Ria Banerjee discussed all the conflicting advice she’d received as a graduate student — to publish a lot or not at all, to devote herself to teaching or to treat it as something that happens alongside the “real” work of writing and getting published. She has had a lot of opportunities to speak and write publicly, for audiences she never expected to reach. She’s written some op-eds and blogs, and she’s spoken in events presented by Humanities New York. This work doesn’t “count” as scholarship, but it does count as service. Because service isn’t considered as important as scholarship in tenure reviews, this work doesn’t have the same weight that speaking at scholarly conferences and publishing in peer-reviewed journals does, but Guttman does make room for some work like this. They allow a certain number of “substantive” blog posts; there are ongoing conversations about exactly what that means.
Kevin Ferguson works in the English department, but his real focus is film studies. He recently was granted tenure, and made sure to do all the traditional things alongside his more innovative work. He really wanted to help students apply digital humanities principles to film and moving image texts, and to move beyond the mode of film studies scholarship that consists of a written text with some black-and-white still photos. He pointed to his work on MediaCommons. MediaCommons is in collaboration with the Journal of Cinema and Media Studies (formerly Cinema Journal), which is the journal of the Society of Cinema and Media Studies and thus a top film studies journal. This collaborative effort, called [in]Transition, is interesting to him because it takes seriously the idea of writing using the materials of study — in this case, moving images. [in]Transition refers to this as “video essays,” but he prefers “videographic criticism” because it emphasizes the idea that these works can stand on their own, without a written explanation. The peer review process is also interesting: the reviews are published alongside the videos, which makes for a kind of transparency very unusual in scholarly publications (and perhaps interesting to members of this class?).

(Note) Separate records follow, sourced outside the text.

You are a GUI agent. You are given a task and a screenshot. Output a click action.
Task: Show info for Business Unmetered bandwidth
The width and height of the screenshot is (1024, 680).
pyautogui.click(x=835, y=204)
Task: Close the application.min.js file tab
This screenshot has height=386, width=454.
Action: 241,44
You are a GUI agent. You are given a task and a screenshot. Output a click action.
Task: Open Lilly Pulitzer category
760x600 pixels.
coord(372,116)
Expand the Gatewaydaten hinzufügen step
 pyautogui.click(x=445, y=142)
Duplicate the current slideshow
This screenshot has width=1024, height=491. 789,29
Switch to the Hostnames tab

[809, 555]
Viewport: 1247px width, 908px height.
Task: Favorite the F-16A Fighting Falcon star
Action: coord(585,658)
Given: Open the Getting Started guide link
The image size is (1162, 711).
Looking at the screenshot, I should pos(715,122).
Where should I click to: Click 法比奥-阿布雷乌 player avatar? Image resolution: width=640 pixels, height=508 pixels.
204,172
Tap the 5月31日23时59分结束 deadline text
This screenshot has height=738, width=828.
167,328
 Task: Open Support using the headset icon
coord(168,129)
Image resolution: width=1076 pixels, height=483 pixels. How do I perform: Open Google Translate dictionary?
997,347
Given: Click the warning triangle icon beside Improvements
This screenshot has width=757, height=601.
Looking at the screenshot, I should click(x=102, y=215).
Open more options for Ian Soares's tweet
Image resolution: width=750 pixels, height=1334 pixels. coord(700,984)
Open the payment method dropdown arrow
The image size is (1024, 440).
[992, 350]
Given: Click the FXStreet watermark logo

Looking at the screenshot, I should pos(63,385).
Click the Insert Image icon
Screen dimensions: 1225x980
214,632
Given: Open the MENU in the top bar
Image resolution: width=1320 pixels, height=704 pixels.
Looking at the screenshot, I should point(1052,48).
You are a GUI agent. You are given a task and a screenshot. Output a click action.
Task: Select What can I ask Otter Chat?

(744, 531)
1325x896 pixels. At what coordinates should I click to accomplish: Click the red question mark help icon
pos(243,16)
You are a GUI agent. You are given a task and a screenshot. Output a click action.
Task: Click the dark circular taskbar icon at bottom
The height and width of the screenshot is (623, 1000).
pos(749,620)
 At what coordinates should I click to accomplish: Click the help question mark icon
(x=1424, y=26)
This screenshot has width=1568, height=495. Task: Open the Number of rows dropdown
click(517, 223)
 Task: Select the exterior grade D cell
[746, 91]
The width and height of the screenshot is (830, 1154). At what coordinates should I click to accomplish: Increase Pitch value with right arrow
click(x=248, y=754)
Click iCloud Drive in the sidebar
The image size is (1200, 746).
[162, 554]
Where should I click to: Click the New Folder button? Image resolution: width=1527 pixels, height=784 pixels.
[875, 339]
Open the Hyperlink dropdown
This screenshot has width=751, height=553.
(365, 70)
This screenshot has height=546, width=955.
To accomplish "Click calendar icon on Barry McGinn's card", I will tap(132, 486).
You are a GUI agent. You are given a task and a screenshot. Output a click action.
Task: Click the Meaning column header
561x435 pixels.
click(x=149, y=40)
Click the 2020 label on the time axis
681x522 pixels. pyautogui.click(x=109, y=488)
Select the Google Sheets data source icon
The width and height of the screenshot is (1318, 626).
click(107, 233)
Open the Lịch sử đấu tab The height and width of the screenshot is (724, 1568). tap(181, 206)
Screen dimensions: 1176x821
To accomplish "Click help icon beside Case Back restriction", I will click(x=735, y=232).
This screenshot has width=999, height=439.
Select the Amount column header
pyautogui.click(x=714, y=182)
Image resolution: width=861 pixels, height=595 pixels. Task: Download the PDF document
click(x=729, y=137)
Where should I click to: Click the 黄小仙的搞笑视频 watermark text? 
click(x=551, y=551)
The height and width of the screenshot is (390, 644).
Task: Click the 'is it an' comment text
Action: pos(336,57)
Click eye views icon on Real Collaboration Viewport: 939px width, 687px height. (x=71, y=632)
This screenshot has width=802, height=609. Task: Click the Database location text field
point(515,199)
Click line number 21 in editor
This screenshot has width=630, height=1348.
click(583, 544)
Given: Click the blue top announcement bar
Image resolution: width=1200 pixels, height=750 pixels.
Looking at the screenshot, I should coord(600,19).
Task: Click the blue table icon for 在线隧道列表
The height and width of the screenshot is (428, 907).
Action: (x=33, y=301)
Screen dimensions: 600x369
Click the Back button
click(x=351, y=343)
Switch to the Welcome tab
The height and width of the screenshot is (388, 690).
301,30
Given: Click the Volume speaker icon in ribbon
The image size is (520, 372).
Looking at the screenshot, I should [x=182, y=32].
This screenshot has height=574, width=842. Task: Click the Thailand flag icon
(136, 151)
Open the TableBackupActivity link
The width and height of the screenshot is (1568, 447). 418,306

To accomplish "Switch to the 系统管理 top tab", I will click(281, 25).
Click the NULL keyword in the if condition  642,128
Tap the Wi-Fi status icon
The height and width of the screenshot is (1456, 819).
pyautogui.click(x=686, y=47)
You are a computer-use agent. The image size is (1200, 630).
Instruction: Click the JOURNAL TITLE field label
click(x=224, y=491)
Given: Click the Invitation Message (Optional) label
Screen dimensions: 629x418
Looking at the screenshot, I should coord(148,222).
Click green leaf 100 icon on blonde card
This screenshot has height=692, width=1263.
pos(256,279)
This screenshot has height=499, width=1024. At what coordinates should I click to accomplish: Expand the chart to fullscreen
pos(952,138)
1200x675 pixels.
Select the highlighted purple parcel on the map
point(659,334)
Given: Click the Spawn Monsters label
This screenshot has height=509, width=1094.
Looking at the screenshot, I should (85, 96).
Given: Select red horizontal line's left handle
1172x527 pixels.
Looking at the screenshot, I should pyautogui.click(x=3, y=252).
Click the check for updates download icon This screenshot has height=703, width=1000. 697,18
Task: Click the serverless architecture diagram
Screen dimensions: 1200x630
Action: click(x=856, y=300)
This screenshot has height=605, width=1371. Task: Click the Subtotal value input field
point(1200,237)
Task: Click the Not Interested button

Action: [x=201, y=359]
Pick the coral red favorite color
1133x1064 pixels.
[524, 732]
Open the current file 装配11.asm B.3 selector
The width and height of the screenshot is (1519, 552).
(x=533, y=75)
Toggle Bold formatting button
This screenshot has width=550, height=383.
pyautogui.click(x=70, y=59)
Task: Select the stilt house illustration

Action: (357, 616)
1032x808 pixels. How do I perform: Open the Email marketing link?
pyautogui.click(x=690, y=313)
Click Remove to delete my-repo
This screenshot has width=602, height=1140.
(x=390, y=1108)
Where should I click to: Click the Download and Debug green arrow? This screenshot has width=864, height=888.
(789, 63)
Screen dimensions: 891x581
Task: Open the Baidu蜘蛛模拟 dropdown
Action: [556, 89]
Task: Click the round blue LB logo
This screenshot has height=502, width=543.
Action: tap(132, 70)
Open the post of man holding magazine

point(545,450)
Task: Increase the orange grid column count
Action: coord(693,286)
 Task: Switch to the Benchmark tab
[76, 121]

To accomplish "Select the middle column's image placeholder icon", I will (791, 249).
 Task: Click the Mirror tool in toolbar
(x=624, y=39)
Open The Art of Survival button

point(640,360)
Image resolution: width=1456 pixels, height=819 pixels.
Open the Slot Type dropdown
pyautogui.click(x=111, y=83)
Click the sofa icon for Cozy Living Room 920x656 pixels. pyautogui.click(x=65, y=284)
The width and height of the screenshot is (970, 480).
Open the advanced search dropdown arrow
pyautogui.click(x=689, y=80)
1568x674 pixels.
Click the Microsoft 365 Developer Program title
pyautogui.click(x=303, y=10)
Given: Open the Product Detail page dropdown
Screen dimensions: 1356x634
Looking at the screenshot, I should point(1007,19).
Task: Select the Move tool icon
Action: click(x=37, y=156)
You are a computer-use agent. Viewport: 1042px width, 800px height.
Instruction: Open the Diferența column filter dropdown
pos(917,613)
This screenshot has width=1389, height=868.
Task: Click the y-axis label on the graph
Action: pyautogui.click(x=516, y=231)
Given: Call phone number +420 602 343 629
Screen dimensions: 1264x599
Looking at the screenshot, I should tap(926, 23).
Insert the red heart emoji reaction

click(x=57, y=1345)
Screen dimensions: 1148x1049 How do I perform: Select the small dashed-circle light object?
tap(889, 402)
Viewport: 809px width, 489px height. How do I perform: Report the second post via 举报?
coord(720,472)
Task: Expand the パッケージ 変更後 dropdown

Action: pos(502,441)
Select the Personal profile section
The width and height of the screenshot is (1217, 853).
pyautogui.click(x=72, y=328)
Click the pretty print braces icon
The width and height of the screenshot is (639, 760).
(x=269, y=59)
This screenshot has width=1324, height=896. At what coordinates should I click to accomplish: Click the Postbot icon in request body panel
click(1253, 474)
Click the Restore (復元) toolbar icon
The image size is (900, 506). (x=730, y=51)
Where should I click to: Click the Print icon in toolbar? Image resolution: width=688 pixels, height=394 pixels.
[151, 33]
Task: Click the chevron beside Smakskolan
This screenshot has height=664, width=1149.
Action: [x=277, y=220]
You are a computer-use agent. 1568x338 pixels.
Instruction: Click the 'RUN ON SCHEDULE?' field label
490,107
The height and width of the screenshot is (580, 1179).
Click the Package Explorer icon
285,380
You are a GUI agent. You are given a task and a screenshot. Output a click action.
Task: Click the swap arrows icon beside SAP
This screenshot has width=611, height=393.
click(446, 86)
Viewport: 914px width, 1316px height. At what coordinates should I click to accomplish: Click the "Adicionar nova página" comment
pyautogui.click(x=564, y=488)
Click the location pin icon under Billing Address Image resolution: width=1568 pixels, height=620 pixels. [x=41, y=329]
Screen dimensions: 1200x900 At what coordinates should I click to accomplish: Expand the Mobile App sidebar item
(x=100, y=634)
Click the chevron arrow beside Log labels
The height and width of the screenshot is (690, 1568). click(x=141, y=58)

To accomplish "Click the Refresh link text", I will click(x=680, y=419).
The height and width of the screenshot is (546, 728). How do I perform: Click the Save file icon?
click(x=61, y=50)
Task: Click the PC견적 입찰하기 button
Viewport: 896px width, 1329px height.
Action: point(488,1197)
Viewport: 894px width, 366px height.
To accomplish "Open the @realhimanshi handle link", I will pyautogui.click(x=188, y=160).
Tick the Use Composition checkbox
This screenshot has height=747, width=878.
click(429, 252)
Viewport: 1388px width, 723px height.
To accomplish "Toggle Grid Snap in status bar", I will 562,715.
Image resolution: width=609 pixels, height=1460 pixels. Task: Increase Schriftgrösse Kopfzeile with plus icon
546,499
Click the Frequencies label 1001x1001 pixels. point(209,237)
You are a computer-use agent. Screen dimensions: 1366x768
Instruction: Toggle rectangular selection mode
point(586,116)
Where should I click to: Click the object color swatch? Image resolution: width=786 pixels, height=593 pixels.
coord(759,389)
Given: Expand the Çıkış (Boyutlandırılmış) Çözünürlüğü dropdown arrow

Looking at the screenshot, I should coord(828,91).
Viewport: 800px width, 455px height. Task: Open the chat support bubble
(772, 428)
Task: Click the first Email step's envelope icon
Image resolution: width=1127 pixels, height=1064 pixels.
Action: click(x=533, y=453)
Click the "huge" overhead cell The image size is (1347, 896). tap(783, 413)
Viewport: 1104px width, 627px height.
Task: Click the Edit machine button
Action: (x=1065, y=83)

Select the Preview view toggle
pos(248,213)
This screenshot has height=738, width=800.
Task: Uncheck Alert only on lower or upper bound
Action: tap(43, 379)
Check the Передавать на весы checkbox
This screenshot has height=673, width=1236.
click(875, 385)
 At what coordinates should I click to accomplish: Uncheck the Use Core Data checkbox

Lisa Rhody framed her perspective around storytelling, which is a very powerful tool for connecting with people and changing minds, but can also be used for erasure, colonialism, and exclusionary canon formation. She calls this “the hubris of the humanities.” Her work is on ekphrasis, the literary representation of visual art. There is a certain scholarly narrative about gender and ekphrasis that she wanted to push back on, so she used discourse mapping software to study it beyond those narratives. There were a few more technical details than the ones that made it into my notes, but she showed that some of the poets that were usually held up as examples were actually isolated from the poets’ social networks, and that other kinds of languages were used to talk about ekphrasis than the ones on which the current narrative was built. (I want to read a lot more about her work; this is very very interesting to me.) In any case, she did this work as part of her dissertation. It was three times the work of other dissertations, and she also had to work very hard to convince her dissertation advisor that this was a worthwhile project. After all that, it didn’t lead to a full-time, tenure-track position for her, either. But she is working to bring this kind of work to the mainstream, and believes that it’s important. Ultimately, she wants to use messy humanities data to challenge algorithmically designed reading systems.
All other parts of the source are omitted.